- GIVEN PASSAGE -
━━━━━━━━

0520 pi0.5 + RL Token cotrain (device c)

Cotrained pair on the screw insertion task using device-c data (Shiki42/0420_0423screw_c + Shiki42/0420_0423screw_critical_c at 1:1).

Layout

model.safetensors (root) — pi0.5 VLA (cotrained, ~3.6 B params bf16, ~14.5 GB)
rlt/model.safetensors — RL Token (cotrained, ~256 M params fp32, ~1 GB)

Load

from lerobot.policies.pi05.modeling_pi05 import PI05Policy
from lerobot.policies.rlt.modeling_rlt_token import RLTokenPolicy
from lerobot.policies.rlt.configuration_rlt_token import RLTokenPolicyConfig
from huggingface_hub import snapshot_download

# Download both halves to the same local dir, set vla_pretrained_path to the
# root of that dir, and load the RLT from the rlt/ subfolder.
local = snapshot_download("Shiki42/0520_pi0.5screw_rlt_cotrain_c", repo_type="model")
vla = PI05Policy.from_pretrained(local)
cfg = RLTokenPolicyConfig.from_pretrained(local + "/rlt")
cfg.vla_pretrained_path = local
rlt = RLTokenPolicy.from_pretrained(local + "/rlt", config=cfg)

━━━━━━━━

- RECORDED INFORMATION -
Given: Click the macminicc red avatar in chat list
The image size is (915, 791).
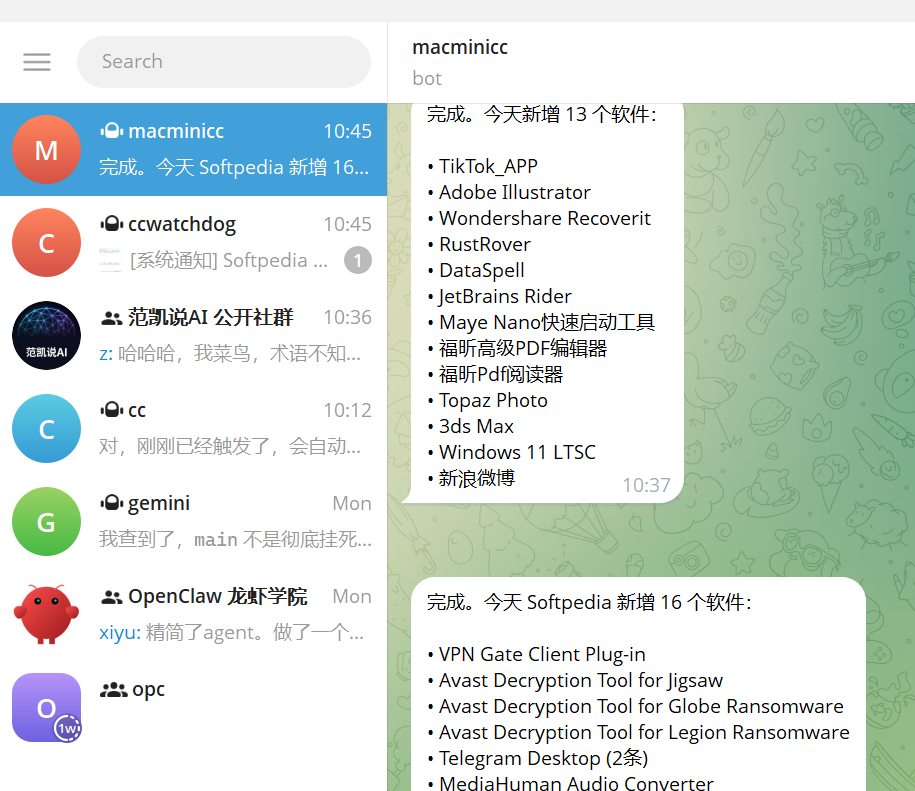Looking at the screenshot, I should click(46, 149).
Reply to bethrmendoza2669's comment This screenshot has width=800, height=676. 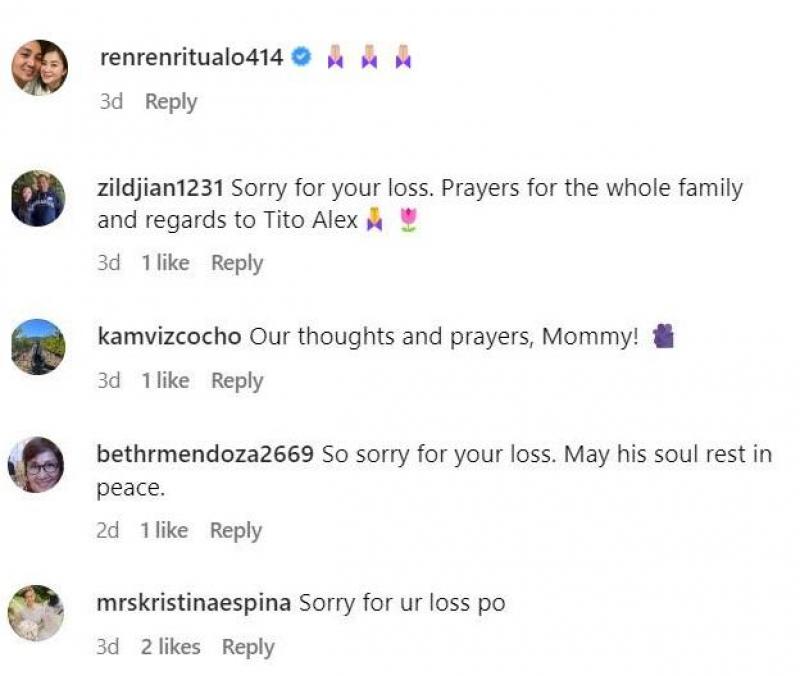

━━━━━━━━

- SET PROBLEM 1 -
Rewrite the paragraph of the model card that begins "Cotrained pair on the screw insertion task" as a short bulleted list that keeps its main facts.
- SET PROBLEM 2 -
Quote the model card word for word from "from lerobot.policies.pi05.modeling_pi05 import" up to and including "vla = PI05Policy.from_pretrained(local)".

- RESULT 1 -
- Cotrained pair for the screw insertion task
- Uses device-c data
- Datasets: Shiki42/0420_0423screw_c and Shiki42/0420_0423screw_critical_c
- The two datasets are mixed at 1:1

- RESULT 2 -
from lerobot.policies.pi05.modeling_pi05 import PI05Policy
from lerobot.policies.rlt.modeling_rlt_token import RLTokenPolicy
from lerobot.policies.rlt.configuration_rlt_token import RLTokenPolicyConfig
from huggingface_hub import snapshot_download

# Download both halves to the same local dir, set vla_pretrained_path to the
# root of that dir, and load the RLT from the rlt/ subfolder.
local = snapshot_download("Shiki42/0520_pi0.5screw_rlt_cotrain_c", repo_type="model")
vla = PI05Policy.from_pretrained(local)